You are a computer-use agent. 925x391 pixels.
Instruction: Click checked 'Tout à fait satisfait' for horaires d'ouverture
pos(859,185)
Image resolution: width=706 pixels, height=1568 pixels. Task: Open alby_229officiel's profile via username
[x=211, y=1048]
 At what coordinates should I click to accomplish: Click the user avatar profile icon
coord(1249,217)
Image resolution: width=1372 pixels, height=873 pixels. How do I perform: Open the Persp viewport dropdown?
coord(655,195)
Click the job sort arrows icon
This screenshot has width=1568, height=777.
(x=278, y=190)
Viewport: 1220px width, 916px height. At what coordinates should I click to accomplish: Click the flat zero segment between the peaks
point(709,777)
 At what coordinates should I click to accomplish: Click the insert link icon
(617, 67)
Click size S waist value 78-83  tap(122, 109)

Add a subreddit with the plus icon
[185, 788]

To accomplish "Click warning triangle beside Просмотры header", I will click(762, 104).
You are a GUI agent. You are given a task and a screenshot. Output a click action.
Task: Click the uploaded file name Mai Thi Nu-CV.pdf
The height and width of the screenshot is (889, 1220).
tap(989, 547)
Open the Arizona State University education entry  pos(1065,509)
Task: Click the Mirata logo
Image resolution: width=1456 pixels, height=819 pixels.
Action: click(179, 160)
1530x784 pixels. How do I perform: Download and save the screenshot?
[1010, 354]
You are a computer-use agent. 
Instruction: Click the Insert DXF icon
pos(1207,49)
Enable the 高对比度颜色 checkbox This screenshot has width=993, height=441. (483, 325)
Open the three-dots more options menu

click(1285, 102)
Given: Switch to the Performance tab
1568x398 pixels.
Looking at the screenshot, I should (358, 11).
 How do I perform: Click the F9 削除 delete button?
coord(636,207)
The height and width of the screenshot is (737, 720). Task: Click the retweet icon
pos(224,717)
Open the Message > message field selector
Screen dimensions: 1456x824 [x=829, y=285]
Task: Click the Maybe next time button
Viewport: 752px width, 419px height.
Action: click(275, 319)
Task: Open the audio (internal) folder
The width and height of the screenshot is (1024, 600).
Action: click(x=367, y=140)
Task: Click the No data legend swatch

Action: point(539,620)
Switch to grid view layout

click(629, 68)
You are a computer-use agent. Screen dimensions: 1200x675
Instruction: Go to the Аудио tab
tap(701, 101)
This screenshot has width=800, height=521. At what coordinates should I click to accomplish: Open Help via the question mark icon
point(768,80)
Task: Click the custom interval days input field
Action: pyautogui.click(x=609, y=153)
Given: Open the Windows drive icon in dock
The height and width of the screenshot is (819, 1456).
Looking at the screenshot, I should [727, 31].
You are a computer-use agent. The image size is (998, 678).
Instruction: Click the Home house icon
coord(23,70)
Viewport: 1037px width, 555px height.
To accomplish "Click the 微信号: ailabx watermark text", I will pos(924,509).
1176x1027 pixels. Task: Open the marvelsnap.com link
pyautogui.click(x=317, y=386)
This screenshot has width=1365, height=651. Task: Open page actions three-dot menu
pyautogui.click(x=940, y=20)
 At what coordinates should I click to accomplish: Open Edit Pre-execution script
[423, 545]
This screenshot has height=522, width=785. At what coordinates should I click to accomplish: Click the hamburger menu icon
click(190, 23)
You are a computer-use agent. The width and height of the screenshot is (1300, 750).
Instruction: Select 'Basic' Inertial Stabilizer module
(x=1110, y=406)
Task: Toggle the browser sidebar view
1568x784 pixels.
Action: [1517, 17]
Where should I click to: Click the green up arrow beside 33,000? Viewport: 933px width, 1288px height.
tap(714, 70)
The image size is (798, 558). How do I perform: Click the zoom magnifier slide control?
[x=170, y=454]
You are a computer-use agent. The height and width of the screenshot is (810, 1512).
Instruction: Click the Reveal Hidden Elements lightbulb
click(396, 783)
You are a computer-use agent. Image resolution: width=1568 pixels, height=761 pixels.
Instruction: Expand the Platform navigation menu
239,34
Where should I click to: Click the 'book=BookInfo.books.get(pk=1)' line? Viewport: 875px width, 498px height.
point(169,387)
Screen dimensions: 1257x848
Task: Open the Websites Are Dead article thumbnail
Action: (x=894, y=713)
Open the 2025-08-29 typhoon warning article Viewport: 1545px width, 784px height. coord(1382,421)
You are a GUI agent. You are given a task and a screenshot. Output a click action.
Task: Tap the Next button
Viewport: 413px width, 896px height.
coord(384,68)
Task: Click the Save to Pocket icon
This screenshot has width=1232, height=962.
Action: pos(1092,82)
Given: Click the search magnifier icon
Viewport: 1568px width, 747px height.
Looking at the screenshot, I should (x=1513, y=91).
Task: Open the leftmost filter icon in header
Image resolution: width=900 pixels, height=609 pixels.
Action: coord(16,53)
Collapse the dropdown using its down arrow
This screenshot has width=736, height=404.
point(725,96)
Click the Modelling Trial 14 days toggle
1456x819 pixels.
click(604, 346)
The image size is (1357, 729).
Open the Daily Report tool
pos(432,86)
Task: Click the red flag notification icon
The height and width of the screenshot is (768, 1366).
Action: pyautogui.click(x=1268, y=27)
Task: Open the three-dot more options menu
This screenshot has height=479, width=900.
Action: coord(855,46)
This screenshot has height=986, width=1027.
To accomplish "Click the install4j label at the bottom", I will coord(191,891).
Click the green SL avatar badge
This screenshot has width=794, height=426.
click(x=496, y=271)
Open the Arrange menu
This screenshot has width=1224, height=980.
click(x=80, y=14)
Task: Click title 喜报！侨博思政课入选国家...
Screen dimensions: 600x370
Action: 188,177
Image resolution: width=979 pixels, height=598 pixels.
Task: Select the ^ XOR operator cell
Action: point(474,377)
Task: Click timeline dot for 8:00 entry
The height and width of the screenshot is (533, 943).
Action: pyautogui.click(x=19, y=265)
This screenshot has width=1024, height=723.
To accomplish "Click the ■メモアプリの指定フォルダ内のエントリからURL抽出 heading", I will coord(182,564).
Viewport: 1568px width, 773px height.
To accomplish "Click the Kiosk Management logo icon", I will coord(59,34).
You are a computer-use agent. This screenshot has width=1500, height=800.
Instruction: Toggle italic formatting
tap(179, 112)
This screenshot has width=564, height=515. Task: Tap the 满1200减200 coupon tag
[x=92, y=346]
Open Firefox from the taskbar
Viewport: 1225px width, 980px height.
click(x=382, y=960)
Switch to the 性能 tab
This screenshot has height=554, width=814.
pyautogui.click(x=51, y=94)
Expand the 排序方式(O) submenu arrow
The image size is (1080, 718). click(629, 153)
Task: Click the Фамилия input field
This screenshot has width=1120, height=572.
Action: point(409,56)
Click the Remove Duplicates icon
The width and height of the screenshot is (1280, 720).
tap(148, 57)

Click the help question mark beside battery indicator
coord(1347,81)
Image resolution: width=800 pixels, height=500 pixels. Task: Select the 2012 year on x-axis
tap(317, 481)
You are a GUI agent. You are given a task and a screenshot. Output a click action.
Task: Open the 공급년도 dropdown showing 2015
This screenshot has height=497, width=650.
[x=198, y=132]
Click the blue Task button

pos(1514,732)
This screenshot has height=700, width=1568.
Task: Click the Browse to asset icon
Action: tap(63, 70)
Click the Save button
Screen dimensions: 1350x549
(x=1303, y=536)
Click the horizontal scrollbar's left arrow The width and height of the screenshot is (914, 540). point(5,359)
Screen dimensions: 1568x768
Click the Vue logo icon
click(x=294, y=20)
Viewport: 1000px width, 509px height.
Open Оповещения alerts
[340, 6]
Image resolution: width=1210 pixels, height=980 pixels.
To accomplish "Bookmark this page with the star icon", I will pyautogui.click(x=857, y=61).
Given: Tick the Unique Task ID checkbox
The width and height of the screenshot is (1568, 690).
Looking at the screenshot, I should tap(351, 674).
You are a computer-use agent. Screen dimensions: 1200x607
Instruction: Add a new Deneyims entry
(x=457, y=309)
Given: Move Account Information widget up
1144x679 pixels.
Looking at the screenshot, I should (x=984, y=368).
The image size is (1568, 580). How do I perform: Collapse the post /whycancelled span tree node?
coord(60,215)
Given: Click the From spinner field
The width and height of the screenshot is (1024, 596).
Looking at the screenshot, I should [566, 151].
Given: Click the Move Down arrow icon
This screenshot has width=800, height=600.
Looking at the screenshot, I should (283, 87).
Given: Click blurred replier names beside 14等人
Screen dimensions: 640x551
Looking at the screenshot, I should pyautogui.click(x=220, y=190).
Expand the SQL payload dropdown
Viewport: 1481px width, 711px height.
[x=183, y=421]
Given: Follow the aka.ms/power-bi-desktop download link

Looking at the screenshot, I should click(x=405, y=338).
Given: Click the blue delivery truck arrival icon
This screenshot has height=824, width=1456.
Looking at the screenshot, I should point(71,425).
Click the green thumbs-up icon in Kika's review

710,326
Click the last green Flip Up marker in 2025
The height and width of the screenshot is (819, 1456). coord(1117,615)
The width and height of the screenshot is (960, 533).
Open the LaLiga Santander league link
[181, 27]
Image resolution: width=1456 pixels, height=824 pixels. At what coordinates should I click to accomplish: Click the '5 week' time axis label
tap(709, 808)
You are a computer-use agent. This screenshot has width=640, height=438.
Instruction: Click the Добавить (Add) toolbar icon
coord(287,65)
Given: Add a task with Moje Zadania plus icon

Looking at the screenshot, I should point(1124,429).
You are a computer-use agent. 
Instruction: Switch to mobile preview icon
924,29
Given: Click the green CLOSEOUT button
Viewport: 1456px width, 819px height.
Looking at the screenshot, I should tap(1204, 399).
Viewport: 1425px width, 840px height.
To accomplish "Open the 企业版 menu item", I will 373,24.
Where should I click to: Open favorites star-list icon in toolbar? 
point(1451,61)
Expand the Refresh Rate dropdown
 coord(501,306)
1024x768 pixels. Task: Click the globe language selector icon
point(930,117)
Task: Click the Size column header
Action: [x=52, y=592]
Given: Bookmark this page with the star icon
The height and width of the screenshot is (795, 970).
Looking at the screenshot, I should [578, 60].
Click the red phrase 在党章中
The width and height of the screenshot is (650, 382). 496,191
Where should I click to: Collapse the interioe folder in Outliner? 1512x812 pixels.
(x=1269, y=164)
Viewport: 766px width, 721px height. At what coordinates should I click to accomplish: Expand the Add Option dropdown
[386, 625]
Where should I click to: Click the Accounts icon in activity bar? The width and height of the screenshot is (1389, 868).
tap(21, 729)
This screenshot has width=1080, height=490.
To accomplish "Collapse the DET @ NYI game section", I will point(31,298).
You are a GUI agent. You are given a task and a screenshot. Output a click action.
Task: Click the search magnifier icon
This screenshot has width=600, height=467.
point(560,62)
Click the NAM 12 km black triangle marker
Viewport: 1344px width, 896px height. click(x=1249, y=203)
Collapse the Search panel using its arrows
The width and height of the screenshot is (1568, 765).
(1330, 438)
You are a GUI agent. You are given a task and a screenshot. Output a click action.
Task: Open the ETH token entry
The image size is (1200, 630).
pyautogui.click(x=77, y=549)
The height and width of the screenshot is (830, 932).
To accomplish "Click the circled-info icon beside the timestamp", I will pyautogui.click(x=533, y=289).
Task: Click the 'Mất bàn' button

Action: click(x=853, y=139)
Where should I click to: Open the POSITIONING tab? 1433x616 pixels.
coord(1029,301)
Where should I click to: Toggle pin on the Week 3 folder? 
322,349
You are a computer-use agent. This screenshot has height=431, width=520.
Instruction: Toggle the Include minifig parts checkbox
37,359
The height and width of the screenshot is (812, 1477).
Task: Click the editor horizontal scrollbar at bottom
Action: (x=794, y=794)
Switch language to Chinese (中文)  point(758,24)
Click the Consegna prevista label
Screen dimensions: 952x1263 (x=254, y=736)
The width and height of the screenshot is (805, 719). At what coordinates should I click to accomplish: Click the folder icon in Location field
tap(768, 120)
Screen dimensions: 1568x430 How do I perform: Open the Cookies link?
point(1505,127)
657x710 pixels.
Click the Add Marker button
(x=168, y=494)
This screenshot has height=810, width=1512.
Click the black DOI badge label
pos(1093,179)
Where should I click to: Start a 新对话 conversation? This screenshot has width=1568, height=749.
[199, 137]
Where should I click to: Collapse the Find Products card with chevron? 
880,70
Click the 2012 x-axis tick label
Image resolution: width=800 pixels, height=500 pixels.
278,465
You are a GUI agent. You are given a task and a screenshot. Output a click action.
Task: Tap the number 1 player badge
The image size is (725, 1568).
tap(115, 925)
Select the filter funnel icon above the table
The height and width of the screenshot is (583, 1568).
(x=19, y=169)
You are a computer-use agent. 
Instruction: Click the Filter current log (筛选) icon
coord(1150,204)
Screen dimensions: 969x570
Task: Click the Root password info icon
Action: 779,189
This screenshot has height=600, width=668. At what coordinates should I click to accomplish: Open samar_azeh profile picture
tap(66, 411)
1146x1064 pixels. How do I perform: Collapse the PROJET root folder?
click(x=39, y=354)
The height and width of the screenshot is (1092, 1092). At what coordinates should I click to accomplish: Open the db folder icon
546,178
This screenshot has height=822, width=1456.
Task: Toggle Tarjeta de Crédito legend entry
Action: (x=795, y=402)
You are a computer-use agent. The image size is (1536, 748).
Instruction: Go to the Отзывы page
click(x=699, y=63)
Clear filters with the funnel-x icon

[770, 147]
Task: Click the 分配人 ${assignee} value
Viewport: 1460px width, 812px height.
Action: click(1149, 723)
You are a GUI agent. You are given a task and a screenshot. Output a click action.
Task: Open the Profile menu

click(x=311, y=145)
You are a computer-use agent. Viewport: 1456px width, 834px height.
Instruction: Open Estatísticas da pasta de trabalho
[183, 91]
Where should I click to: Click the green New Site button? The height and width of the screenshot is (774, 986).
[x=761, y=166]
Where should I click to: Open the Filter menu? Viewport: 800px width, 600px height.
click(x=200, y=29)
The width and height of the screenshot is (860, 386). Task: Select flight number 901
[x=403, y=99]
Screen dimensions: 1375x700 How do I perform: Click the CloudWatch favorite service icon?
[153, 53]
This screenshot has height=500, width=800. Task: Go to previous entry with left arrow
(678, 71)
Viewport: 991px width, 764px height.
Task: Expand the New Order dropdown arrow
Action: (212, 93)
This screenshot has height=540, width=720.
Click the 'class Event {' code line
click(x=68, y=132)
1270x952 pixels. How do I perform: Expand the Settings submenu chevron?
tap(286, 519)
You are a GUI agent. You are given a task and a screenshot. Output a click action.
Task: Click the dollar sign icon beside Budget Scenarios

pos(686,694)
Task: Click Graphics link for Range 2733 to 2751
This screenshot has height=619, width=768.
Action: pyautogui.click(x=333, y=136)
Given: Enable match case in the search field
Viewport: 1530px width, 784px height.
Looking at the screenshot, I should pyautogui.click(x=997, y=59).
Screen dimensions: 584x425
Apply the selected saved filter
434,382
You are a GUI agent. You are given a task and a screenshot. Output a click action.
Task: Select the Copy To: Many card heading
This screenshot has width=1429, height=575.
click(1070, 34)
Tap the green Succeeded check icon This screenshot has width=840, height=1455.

DO THIS. Put the lines above, from the one containing "Click the red phrase 在党章中" through the one containing "point(560,62)", inclusive, into a Markdown table with the columns Row and Line, numbering each row and skipping any blank lines.

SOLUTION FOR THIS PROBLEM.
| Row | Line |
|---|---|
| 1 | Click the red phrase 在党章中 |
| 2 | The width and height of the screenshot is (650, 382). 496,191 |
| 3 | Where should I click to: Collapse the interioe folder in Outliner? 1512x812 pixels. |
| 4 | (x=1269, y=164) |
| 5 | Viewport: 766px width, 721px height. At what coordinates should I click to accomplish: Expand the Add Option dropdown |
| 6 | [386, 625] |
| 7 | Where should I click to: Click the Accounts icon in activity bar? The width and height of the screenshot is (1389, 868). |
| 8 | tap(21, 729) |
| 9 | This screenshot has width=1080, height=490. |
| 10 | To accomplish "Collapse the DET @ NYI game section", I will point(31,298). |
| 11 | You are a GUI agent. You are given a task and a screenshot. Output a click action. |
| 12 | Task: Click the search magnifier icon |
| 13 | This screenshot has width=600, height=467. |
| 14 | point(560,62) |